* TASK
In the entries below, spot each line with the word "icon" and copy it.

- - - - - - -

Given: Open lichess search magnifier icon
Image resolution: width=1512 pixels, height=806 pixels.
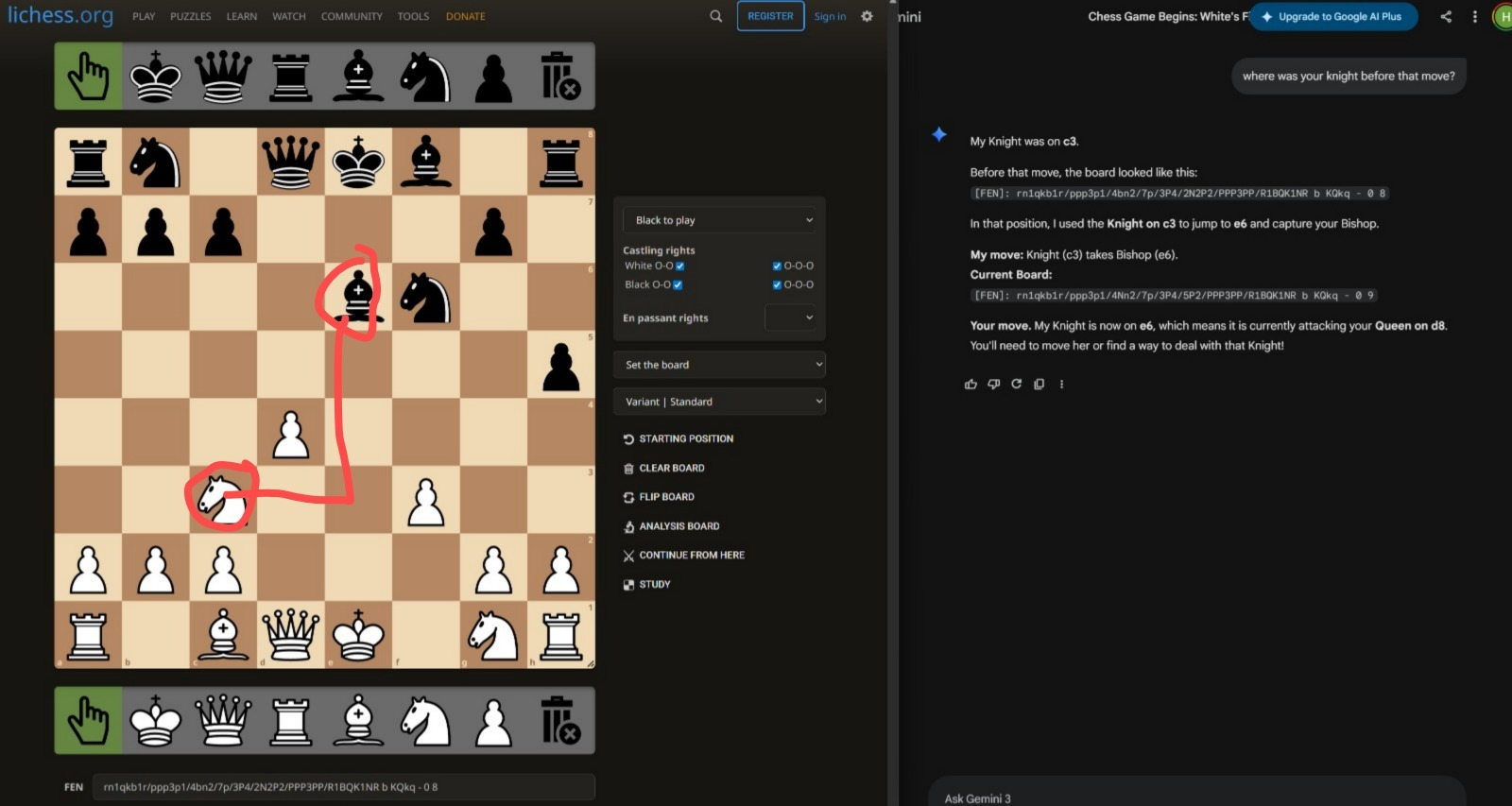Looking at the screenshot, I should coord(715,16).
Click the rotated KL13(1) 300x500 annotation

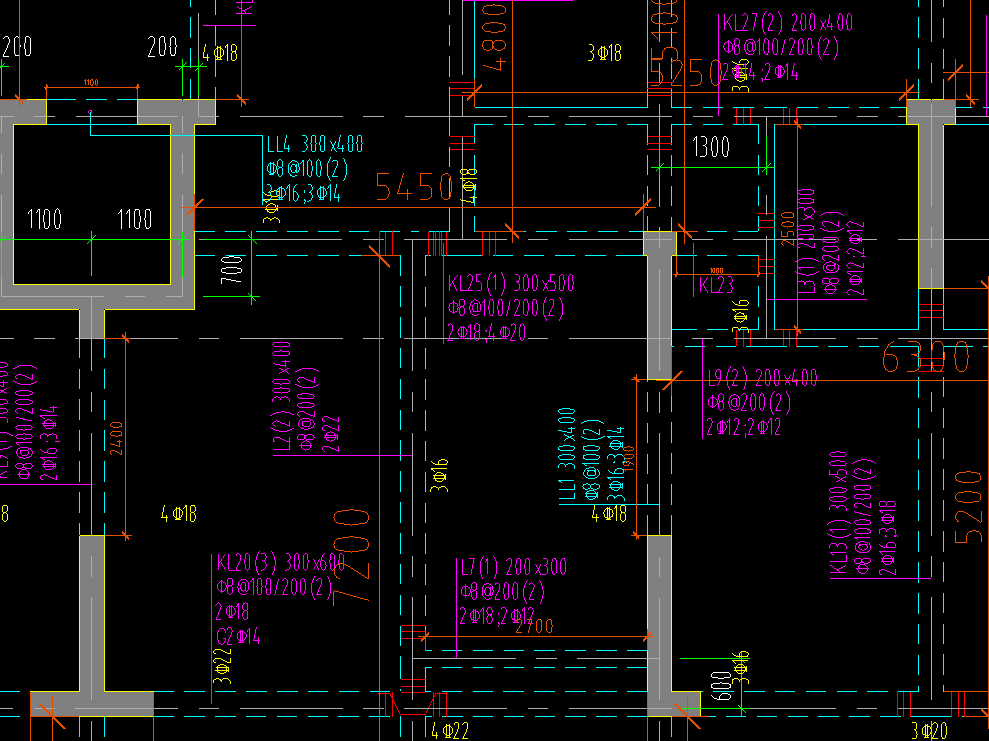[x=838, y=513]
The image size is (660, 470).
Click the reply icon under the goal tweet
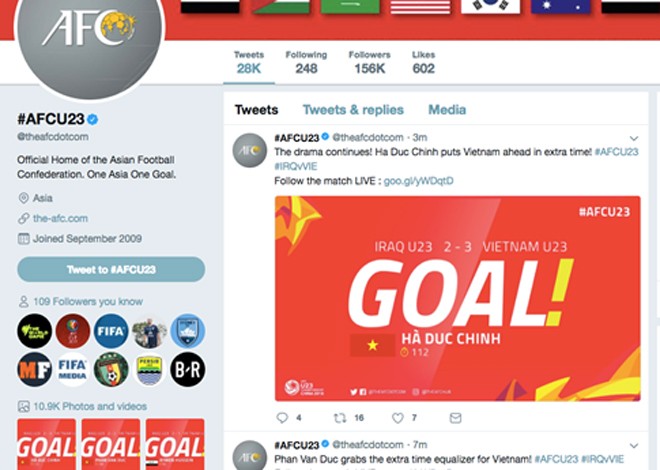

- - - - - - -

* OUTPUT OF THE TASK
Given: Open lichess search magnifier icon
Click the reply icon under the goal tweet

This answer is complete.